By Andrew Gilbert (Correspondent), Posted: 05/06/2013 01:39:29 PM PDT
There's an elemental reason that the violin mostly disappeared from jazz with the rise of big bands in the mid-1930s. A bow drawn over strings is simply no match for the sonic heft and power of brass.
Among the numerous challenges faced by violinist Mads Tolling in his collaboration Saturday at the Theatre on San Pedro Square with the South Bay big band 19, the first is the daunting physics of sound projection.
"For starters, I've got to figure out how to make amplification work with the big band," says Tolling, 32, from his home in Albany. "I've got to make sure it has a big enough sound.
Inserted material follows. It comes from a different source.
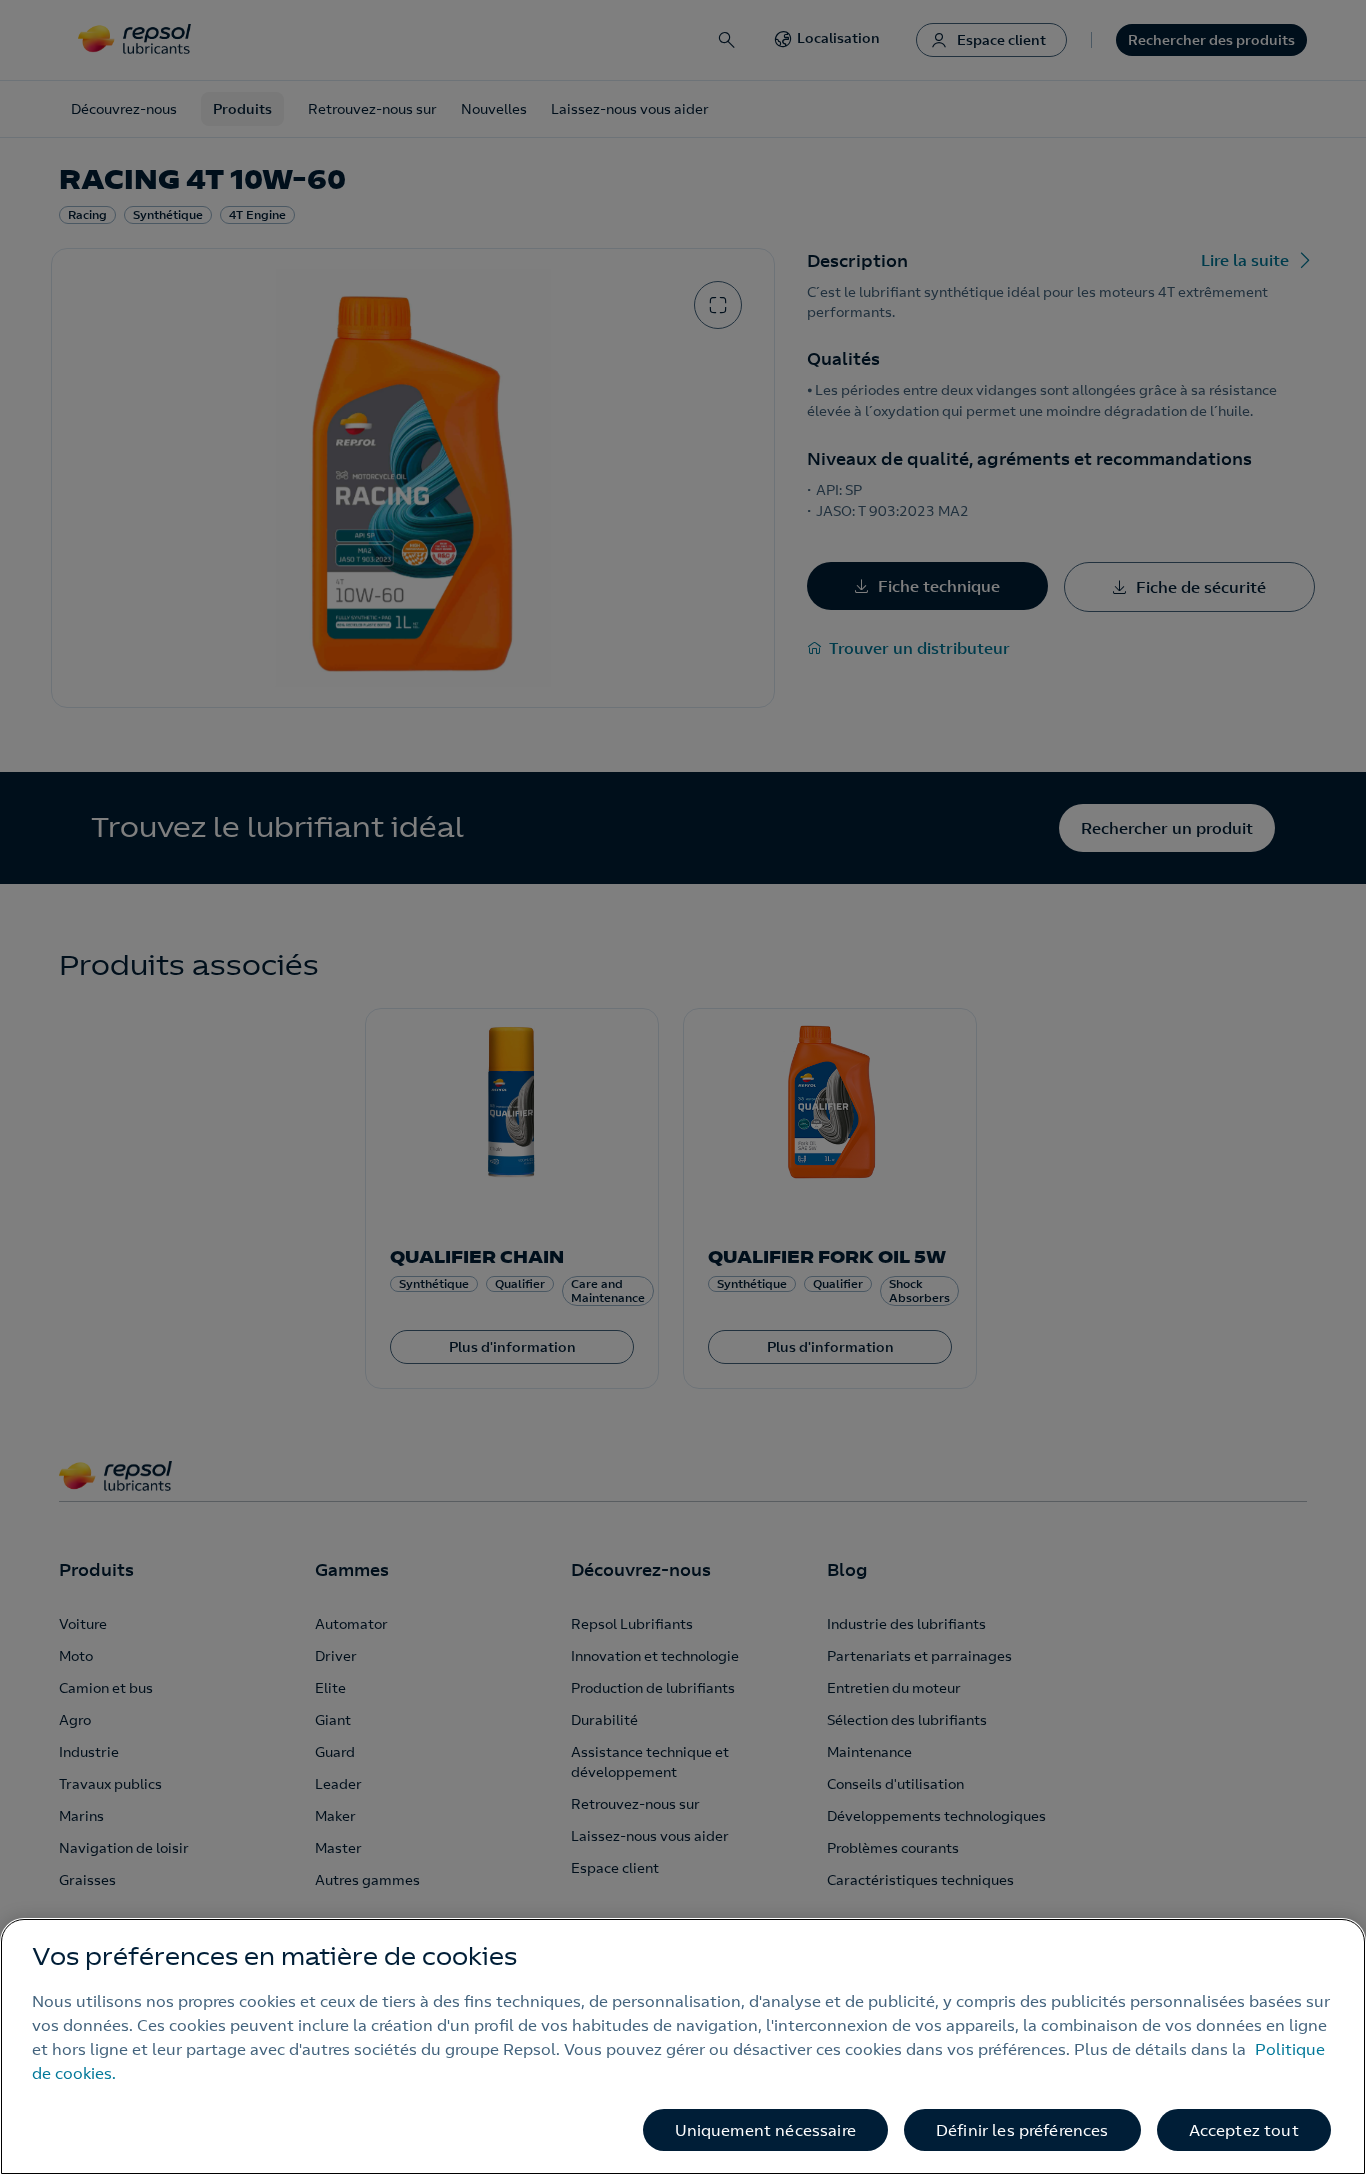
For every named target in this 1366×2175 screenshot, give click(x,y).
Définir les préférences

The saxophone's tone is just much wider and bigger."
Something of a golden boy, the Danish-born Tolling catapulted into the big leagues about a decade ago after a couple of years at the Berklee College of Music. He was still an undergrad when violin star Jean-Luc Ponty recommended him for a high-profile gig with bassist Stanley Clarke. Before long, he relocated to the Bay Area to join the Turtle Island Quartet, eventually earning two Grammy Awards with the ensemble for their imaginative synthesis of post-bop jazz and European classical music.
If things seem to have come easily for Tolling -- he's also tall, athletic and conspicuously handsome -- jumping into a big band collaboration has been a lesson in humility. He's writing a program of original music to perform with 19, a project he funded with a successful Kickstarter campaign.
While Tolling has composed a good deal of original music for his quartet, his primary creative outlet since departing from Turtle Island last year, arranging music for a jazz orchestra is a completely different kind of endeavor. Working closely with 19's director and guiding spirit, bassist Gus Kambeitz, has eased the process.
"We've talked a lot and studied some scores by Maria Schneider, Thad Jones and Duke Ellington," says Kambeitz, who's also West Valley College's director of jazz studies. "Musically, he's got it all together. He knew the ranges, but not the optimum ranges for the different sections. He gets the big picture, about the spacing of the voices and leaving room for each section, so it's not cluttered."
Tolling is just the latest jazz luminary to perform with 19, which features a steady cast of South Bay-raised players, including band directors for local schools, full-time performing musicians and guys who spend their days in high-tech valley jobs. Re-christened 19 in 2011 when it became an independent project (the name reflects the ensemble's size), the big band has existed in various forms for more than three decades, and was formerly known as the West Valley Jazz Orchestra and the San Jose Jazz Orchestra.